Pridjev, ali kao što već rekoh, nezavisan obzirom na rod. 
Ili, glagol.. npr. Oni me svaki dan sve više iznenađuju → Oni me svaki dan sve više inenaju! 
Jedino ne znam baš kako bi s imenicom išlo.. Iznenađenje.. inena?? ne sviđa mi se 

Ali Google Translator više nije toliko inenaju dobar..
amazingly → frapantno (lol)
amazingly good → začuđeno dobro (?)
amazing → nevjerojatno
amazing good → iznenađujuće dobar
amazing car → No definitions found D)


----------



## rusalka_bg

sokol said:


> ...and how you use it incorrectly...




Savršeno, Sokole! 

p.s. Lock this! We will go on forever! lol lol


----------



## sokol

Weeell ... I think we still haven't explored that topic fully but we should probably continue discussion on april 1st, 2010. I'm sure new evidence will show up till then!
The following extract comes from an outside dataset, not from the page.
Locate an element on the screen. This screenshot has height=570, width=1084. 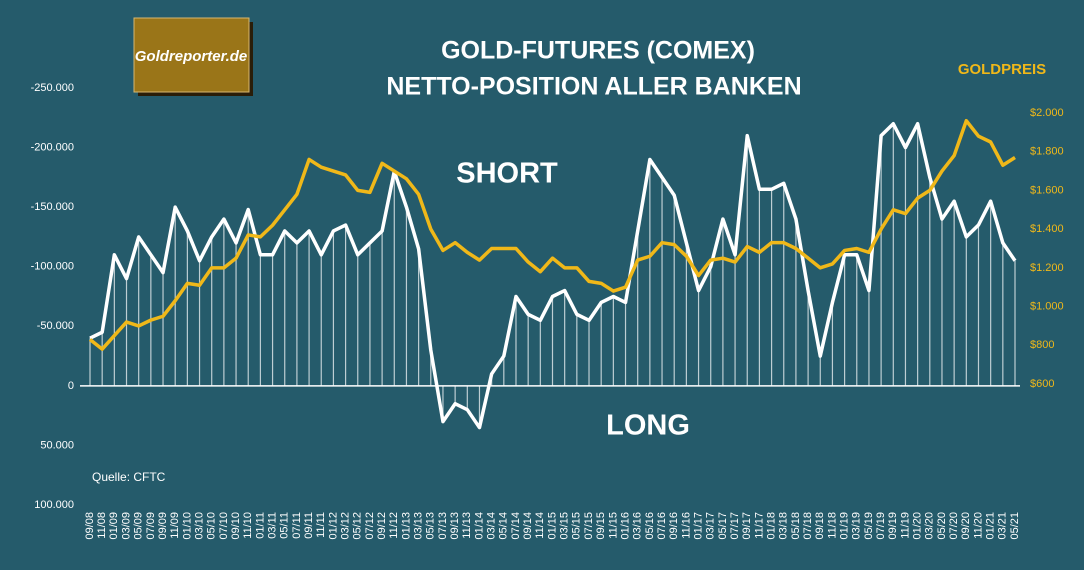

Actually, the last two posts seem to have established all essential facts concerning the word "inenaju" (and even some non-essential ones!!) so the original question should be considered as being fully answered.

So with the closing statement that WordReference finally has put "inenaju" into the dictionary of BCS - about time too, as this really is a _*very*_ useful word - I will put this thread at rest.


----------